ФРАГМЕНТ СТРАНИЦЫ:

________________________________________

По возвращении из зоны они разойдутся, чтобы не встретиться никогда. Профессор, возможно, станет совестью науки, а писатель, по его предположению, сопьется. Сталкер Кайдановского вернулся в сотрясаемый каждым проходящим поездом свой дом, к жене и Мартышке. Жена всегда его ждет. Монолог Алисы Фрейндлих перед камерой, вставной эпизод, вдруг становится главным. Это монолог о любви, не имеющий двойного прочтения. Житейская история превращается в житийную, частность оборачивается притчей. Жена — единственная, кто может войти без страха в комнату, но ей не надо туда идти. Она предлагала Сталкеру, чтобы теперь он ее водил в зону, но только для того, чтобы его успокоить. Ее любовь продолжает тему Хари и Матери — любви как спасения, гармонизирующего жизнь начала, охраны и заступничества. Иную женскую ипостась представляет дочь Сталкера. Молчаливая, внутренне сосредоточенная Мартышка читает Тютчева, «и сквозь опущенных ресниц», не прямо в камеру открыто. В ней сокрыта великая сила и тайна. Голова, повязанная старинным шелковым платком, подчеркивает целомудренную чистоту образа и сокрытость. Мартышка обезножена, она не может двигаться, бегать, играть со сверстниками. Вся ее энергия внутри. Не напряженно, но как-то вполне естественно она двигает предметы, и они повинуются энергии и силе взгляда. В начале фильма и в конце мы видим, как вибрирует вода в стакане и сам стакан от силовой механической волны, идущего по рельсам поезда. Стакан, которым повелевает девочка, двигается плавно, и вода в нем невозмутимо спокойна. Выстраивается семейный триптих, центр которого может быть определен нами произвольно. Та же троичность во внутренней структуре всего фильма: мир перед зоной, зона, комната.

________________________________________

ЗАДАНИЕ A:
Ответьте на вопросы по фрагменту о семье Сталкера:
(i) Что, по собственному предположению, ждет писателя после возвращения из зоны?
(ii) Чьи стихи читает Мартышка?
(iii) Из каких трех частей складывается внутренняя структура всего фильма?
ЗАДАНИЕ B:
Пожалуйста, перескажите короче в виде списка абзац фрагмента о семье Сталкера, начинающийся словами «По возвращении из зоны», сохранив главные факты.
ЗАДАНИЕ C:
Продолжите фрагмент о семье Сталкера после его последнего предложения.

ВХОДНЫЕ ДАННЫЕ:
________________________________________

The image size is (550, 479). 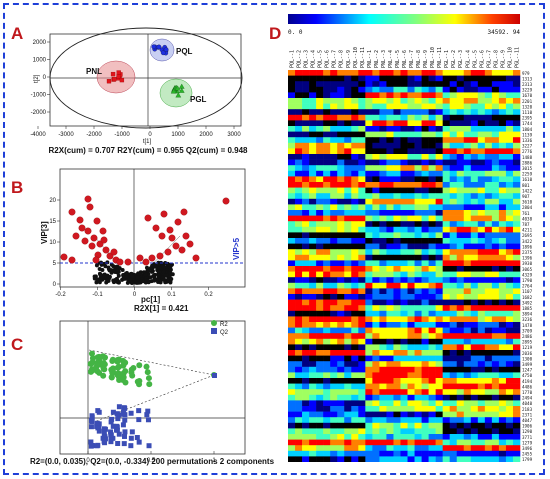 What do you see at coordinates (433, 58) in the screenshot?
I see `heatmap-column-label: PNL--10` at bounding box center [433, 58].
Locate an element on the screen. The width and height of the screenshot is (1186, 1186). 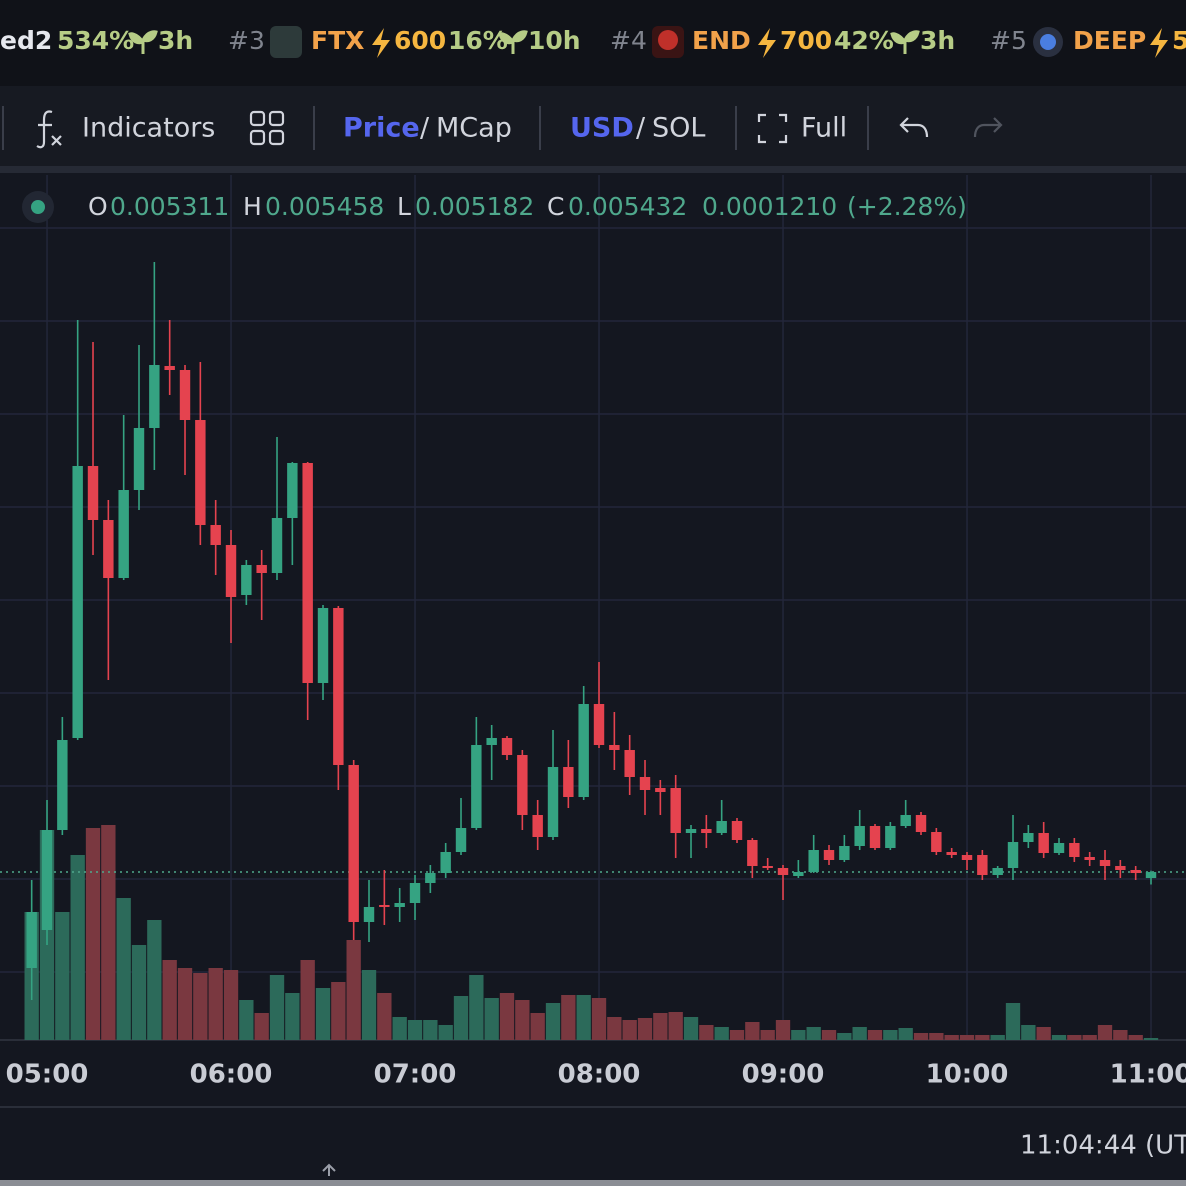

________________________________________

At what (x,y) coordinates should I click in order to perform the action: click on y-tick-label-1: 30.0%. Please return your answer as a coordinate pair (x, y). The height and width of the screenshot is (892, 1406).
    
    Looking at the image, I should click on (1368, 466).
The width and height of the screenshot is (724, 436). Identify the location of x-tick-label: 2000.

________________________________________

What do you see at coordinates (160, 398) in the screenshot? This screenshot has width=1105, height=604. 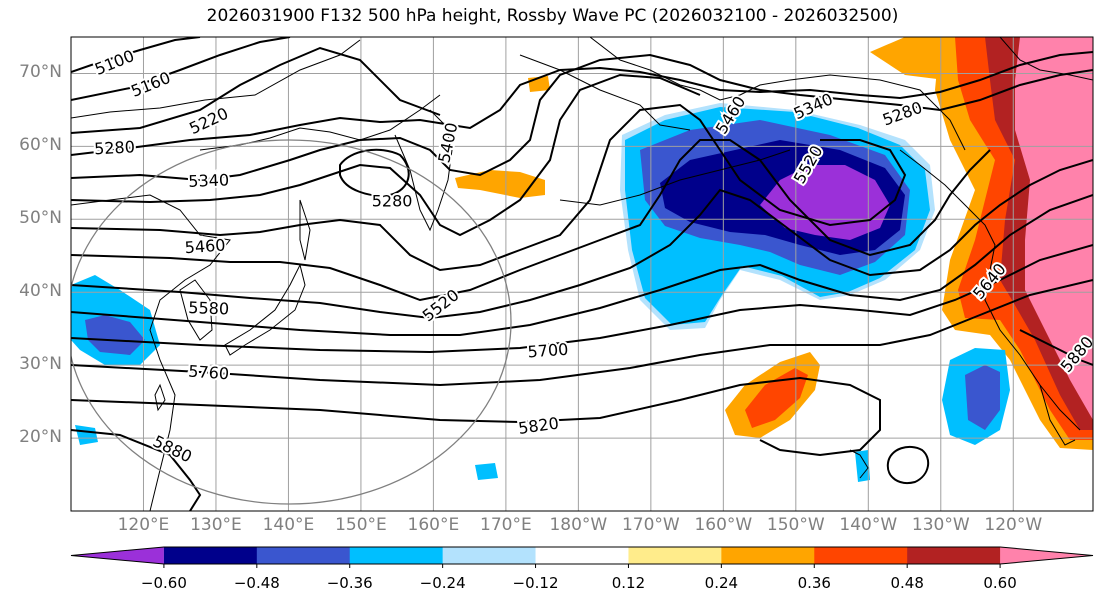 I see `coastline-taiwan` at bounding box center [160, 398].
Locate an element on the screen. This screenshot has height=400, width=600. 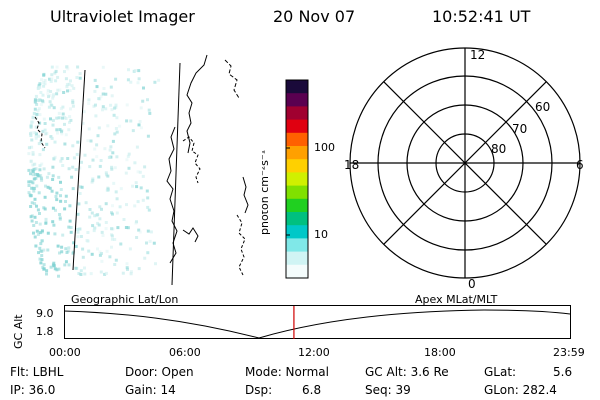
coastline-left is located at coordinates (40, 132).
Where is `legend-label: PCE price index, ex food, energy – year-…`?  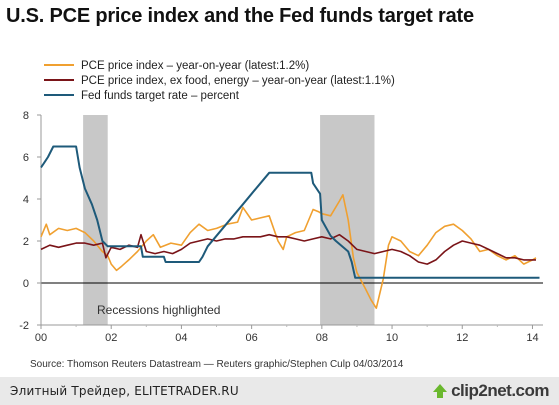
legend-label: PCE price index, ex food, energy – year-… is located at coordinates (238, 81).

________________________________________

ОТВЕТ A:
(i) Он сопьется.
(ii) Тютчева.
(iii) Мир перед зоной, зона, комната.

ОТВЕТ B:
- После зоны герои расходятся навсегда: профессор, возможно, станет совестью науки, писатель, по его предположению, сопьется.
- Сталкер возвращается домой, к жене и Мартышке; дом сотрясается от каждого проходящего поезда.
- Вставной монолог жены (Алиса Фрейндлих) становится главным: это монолог о любви без двойного прочтения, житейская история превращается в житийную, частность в притчу.
- Жена может без страха войти в комнату, но ей это не нужно; просьба водить ее в зону нужна лишь для того, чтобы успокоить мужа.
- Ее любовь продолжает тему Хари и Матери: любовь как спасение, охрана и заступничество.
- Дочь Мартышка воплощает иную женскую ипостась: молчаливая, сосредоточенная, читает Тютчева, в ней скрыта великая сила и тайна; старинный шелковый платок подчеркивает чистоту и сокрытость образа.
- Мартышка обезножена, вся ее энергия внутри: предметы подчиняются силе ее взгляда.
- В начале и в конце фильма стакан с водой дрожит от поезда, а стакан, которым повелевает девочка, движется плавно, и вода в нем спокойна.
- Складывается семейный триптих с произвольно определяемым центром; та же троичность есть в структуре фильма: мир перед зоной, зона, комната.

ОТВЕТ C:
Сквозь мутную воду на кафельном полу бывшей лаборатории шприцы, пружины, вдруг иллюстрация вседержителя из «Гентского алтаря» и еле заметный листок отрывного календаря с датой смерти Андрея Арсеньевича — 28 декабря.

Принимали фильм, как всегда, с большим трудом и унижениями. На дворе 1978 год. С Тарковским как бы надо считаться. Однако… Опять то же самое, что и раньше: и поклеп на страну, и общая вредность для зрителей, непонятность и т. д. Аркадий Стругацкий вспоминает, как они с Андреем выступали перед кинопрокатчиками. «Вопросы показались мне странными. Вдруг в зале прозвучал сочный бас: «Да кто эту белиберду смотреть будет?»

На четверть миллиарда советских зрителей кинопрокат выпустил 106 экземпляров фильма.

На всю Москву три копии.

За первые месяцы в Москве «Сталкер» посмотрели два миллиона зрителей». Сегодня копии всех фильмов Тарковского стали большой проблемой. Подошла пора реставрации негативов, но денег на это пока нет.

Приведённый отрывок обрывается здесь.